Markovian Memory Embedded in Two-State Natural Processes

TL;DR

This paper explores how Markovian memory influences binary processes, affecting state clustering, dispersion, and long-term behavior, with applications to animal behavior and quantum state dynamics.

Contribution

It introduces a mathematical framework for analyzing Markovian memory effects in natural binary processes, demonstrating its applicability to diverse systems.

Findings

Markovian memory causes clustering or dispersion of states.

Balanced transition probabilities can mimic random process evolution.

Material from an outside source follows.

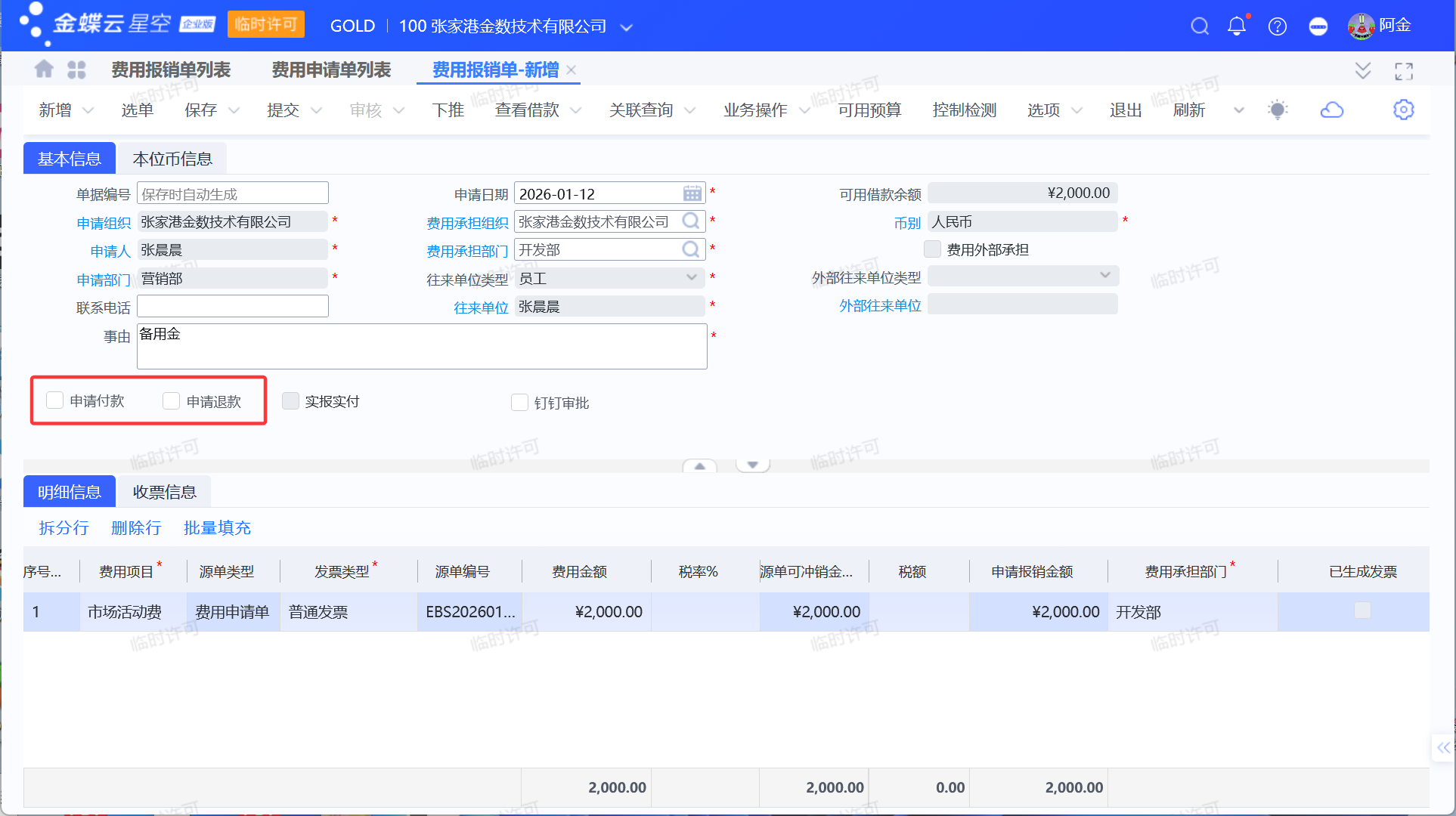The height and width of the screenshot is (816, 1456).
Task: Open the four-dot app grid menu
Action: [x=76, y=70]
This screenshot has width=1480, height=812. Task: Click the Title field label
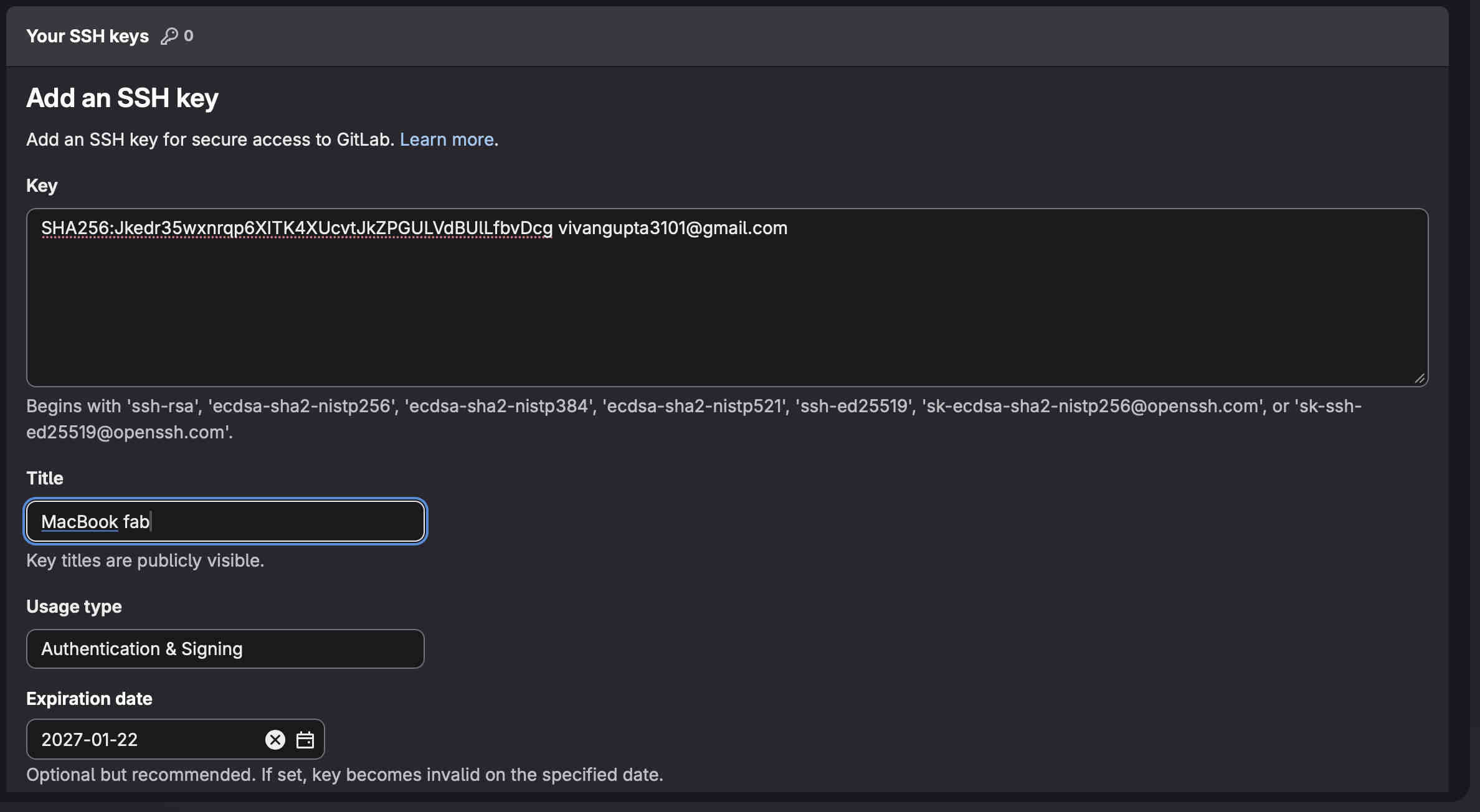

Model successfully estimates transition probabilities in quantum Zeno effect.

Abstract

Markovian memory embedded in a binary system is shaping its evolution on the basis of its current state and introduces either clustering or dispersion of binary states. The consequence is directly observed in the lengthening or shortening of the runs of the same binary state and also in the way the proportion of a state within a sequence of state measurements scatters about its true average, which is quantifiable through the Markovian self-transition probabilities. It is shown that the Markovian memory can even imitate the evolution of a random process, regarding the long-term behavior of the frequencies of its binary states. This situation occurs when the associated binary state self-transition probabilities are balanced. To exemplify the behavior of Markovian memory, two natural processes are selected. The first example is studying the preferences of nonhuman troglodytes regarding handedness. The Markovian model in this case assesses the extent of influence two contiguous individuals may have on each other. The other example studies the hindering of the quantum state transitions that rapid state measurements introduce, known as the Quantum Zeno effect (QZE). Based on the current methodology, simulations of the experimentally observed clustering of states allowed for the estimation of the two self-transition probabilities in this quantum system. Through these, one can appreciate how the particular hindering of the evolution of a quantum state may have originated. The aim of this work is to illustrate as merits of the current mathematical approach, its wide range applicability and its potential to provide a variety of information regarding the dynamics of the studied process.